++++ RAW DATA ++++

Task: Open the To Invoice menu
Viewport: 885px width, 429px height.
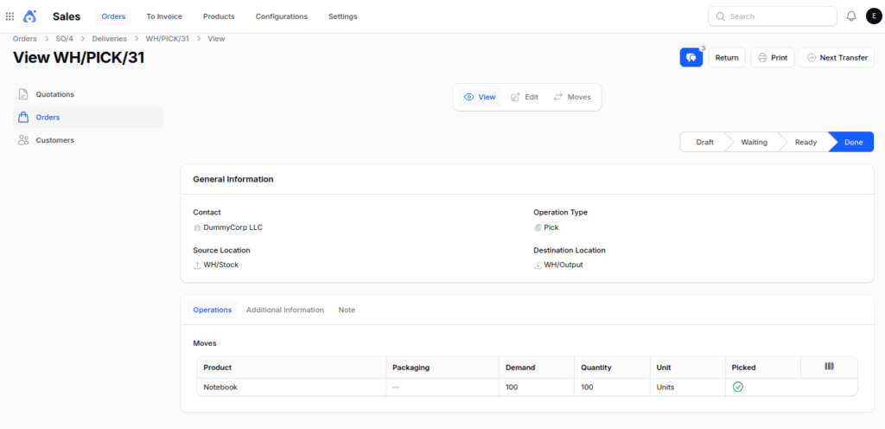Action: [x=164, y=16]
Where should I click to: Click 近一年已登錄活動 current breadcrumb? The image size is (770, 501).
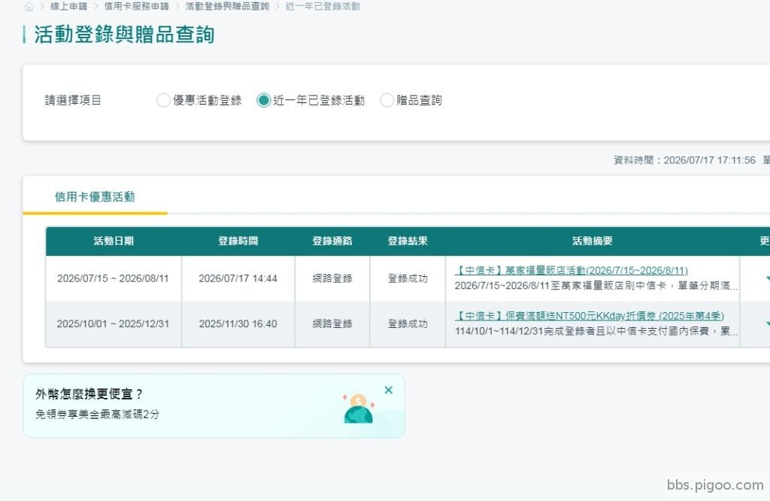tap(323, 6)
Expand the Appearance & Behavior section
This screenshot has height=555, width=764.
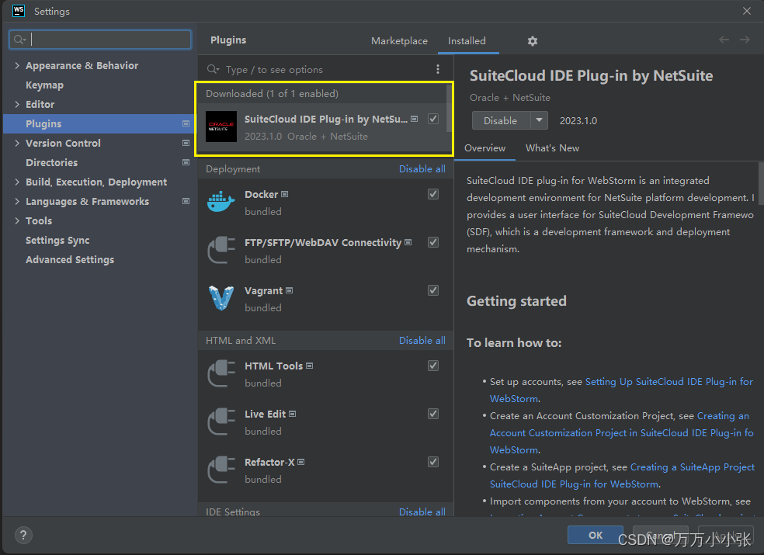point(16,65)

++++

### ACTION ITEM
Images stay out, but the rest of the records must be retyped exactly.

### ANSWER TO THIS TASK
Task: Open the To Invoice menu
Viewport: 885px width, 429px height.
Action: [x=164, y=16]
Where should I click to: Click 近一年已登錄活動 current breadcrumb? The image size is (770, 501).
tap(323, 6)
Expand the Appearance & Behavior section
This screenshot has height=555, width=764.
point(16,65)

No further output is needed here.